Saved data entries

►

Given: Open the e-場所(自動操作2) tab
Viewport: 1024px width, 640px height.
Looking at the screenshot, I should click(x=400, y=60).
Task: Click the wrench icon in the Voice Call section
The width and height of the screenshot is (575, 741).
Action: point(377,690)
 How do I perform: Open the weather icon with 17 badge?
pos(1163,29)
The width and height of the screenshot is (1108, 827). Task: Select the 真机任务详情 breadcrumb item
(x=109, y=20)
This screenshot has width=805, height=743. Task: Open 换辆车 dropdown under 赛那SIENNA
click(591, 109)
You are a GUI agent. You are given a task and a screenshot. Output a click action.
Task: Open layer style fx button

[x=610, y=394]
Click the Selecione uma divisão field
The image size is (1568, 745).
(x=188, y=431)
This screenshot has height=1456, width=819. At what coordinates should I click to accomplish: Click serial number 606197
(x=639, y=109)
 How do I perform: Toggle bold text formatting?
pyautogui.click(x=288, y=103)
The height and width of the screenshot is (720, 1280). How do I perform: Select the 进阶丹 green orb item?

◄

Reproduce the entries so that each line reads exactly as it did before.

**Answer section**
Given: Open the e-場所(自動操作2) tab
Viewport: 1024px width, 640px height.
Looking at the screenshot, I should click(x=400, y=60).
Task: Click the wrench icon in the Voice Call section
The width and height of the screenshot is (575, 741).
Action: point(377,690)
 How do I perform: Open the weather icon with 17 badge?
pos(1163,29)
The width and height of the screenshot is (1108, 827). Task: Select the 真机任务详情 breadcrumb item
(x=109, y=20)
This screenshot has width=805, height=743. Task: Open 换辆车 dropdown under 赛那SIENNA
click(591, 109)
You are a GUI agent. You are given a task and a screenshot. Output a click action.
Task: Open layer style fx button

[x=610, y=394]
Click the Selecione uma divisão field
The image size is (1568, 745).
(x=188, y=431)
This screenshot has height=1456, width=819. At what coordinates should I click to accomplish: Click serial number 606197
(x=639, y=109)
 How do I perform: Toggle bold text formatting?
pyautogui.click(x=288, y=103)
The height and width of the screenshot is (720, 1280). How do I perform: Select the 进阶丹 green orb item?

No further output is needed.